Ik begon dit boek te lezen in de hoop daarmee iets meer van de tijd waarin Spinoza leefde te kunnen proeven. Uiteraard verwachtte ik niet dat er ook maar iets van of rond Spinoza meegedeeld zou worden, maar misschien hielp het om iets meer van zijn achtergrond en zijn levensomstandigheden in die tijd te weten te komen.
Het was werkelijk een ramp die de Republiek der Zeven Verenigde Nederlanden [Friesland, Gelderland, Groningen, Holland, Overijssel, Utrecht en Zeeland] overkwam toen ze van drie kanten werd aangevallen door de legers van de Franse koning en de bisschoppen van Münster en Keulen en de vloot van de Engelse koning. Toen waren het nog de soevereine vorsten die oorlogen begonnen.

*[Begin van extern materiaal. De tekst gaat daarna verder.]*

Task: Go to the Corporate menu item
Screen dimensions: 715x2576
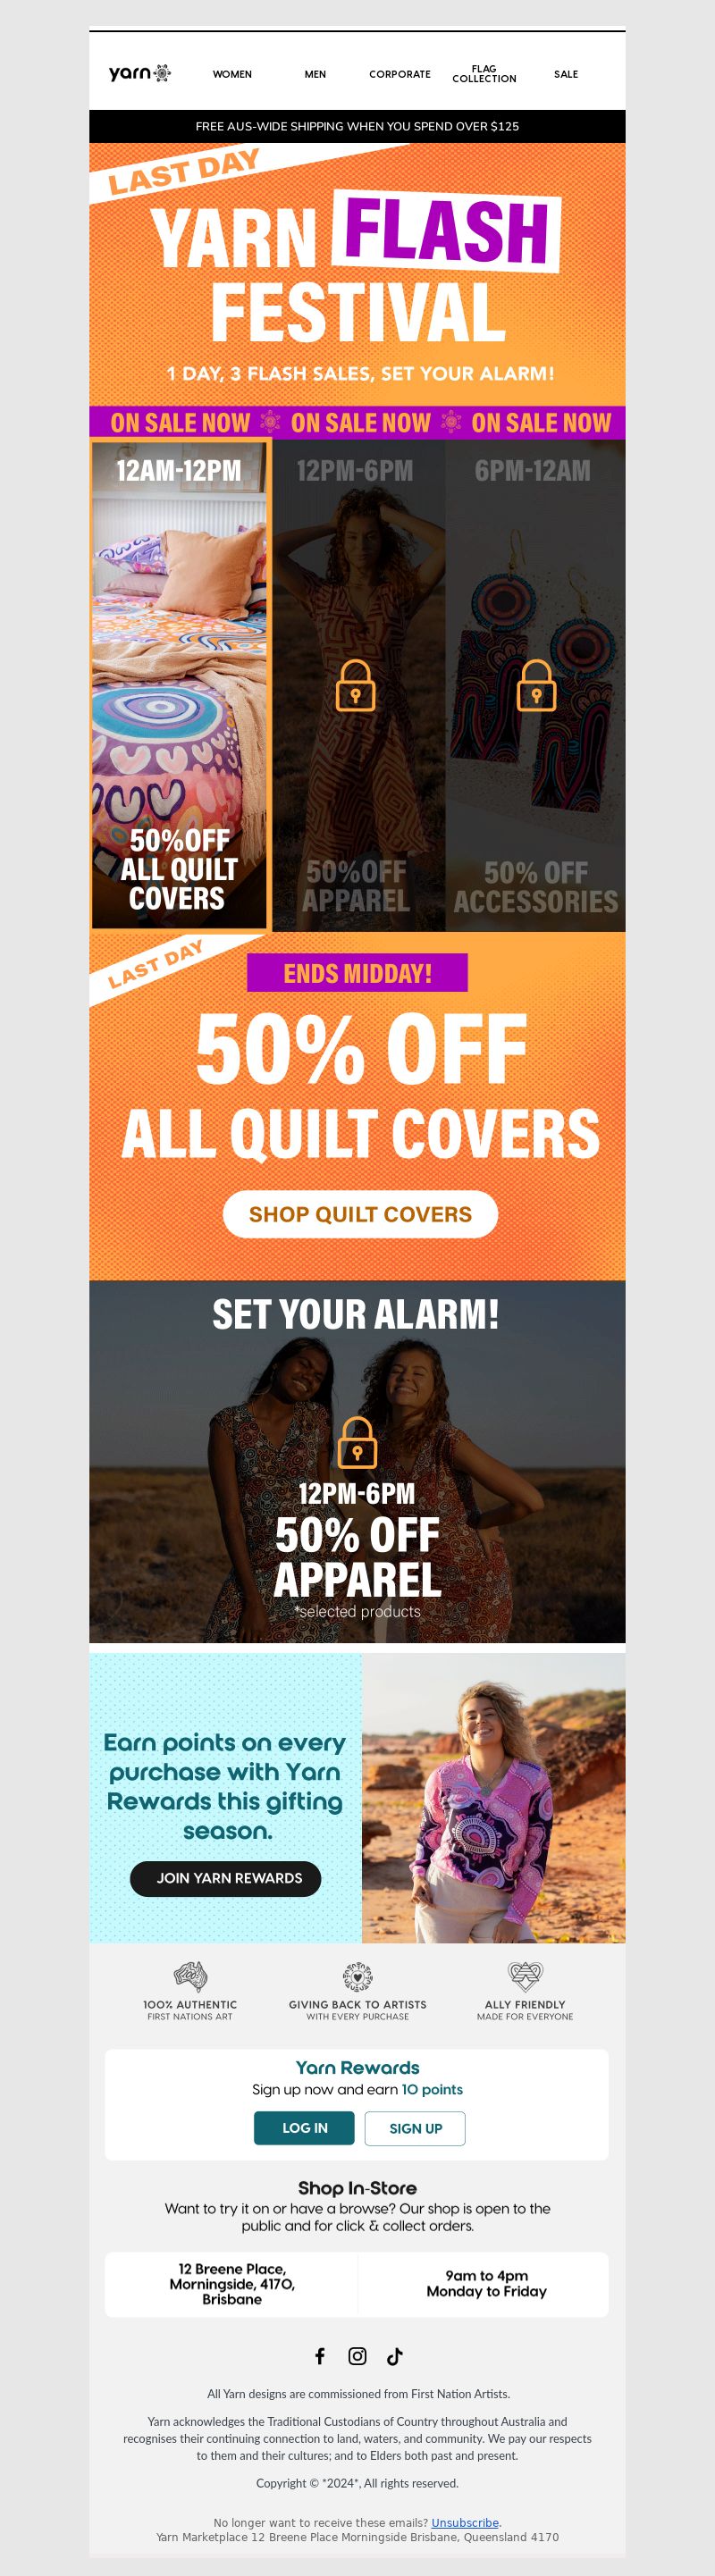Action: pos(400,74)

In de binnenlandse politiek leidde de oorlog tot een afrekening van prins Willem III van Oranje met Johan de Witt, de raadpensionaris. De Witt die meer aandacht voor versterking van de vloot dan van het landleger had gehad, werd door zijn tegenstanders verantwoordelijk gehouden voor de inval. Willem III werd door hen als redder in de nood naar voren gehaald. De Witt trad af. Enkele maanden later, op 20 augustus 1672 werden hij en zijn broer Cornelis door een woedende menigte beestachtig vermoord.
Elke spinozist weet van Spinoza´s woede hierover en van zijn tekst ´ultimi barbarorum´ waarmee hij naar de plaats des onheils had zullen gaan, had zijn huisbaas Henderyck van der Spyck hem van deze risicovolle daad niet weerhouden. Maar zulke voorvallen passen niet in de opzet van dit boek.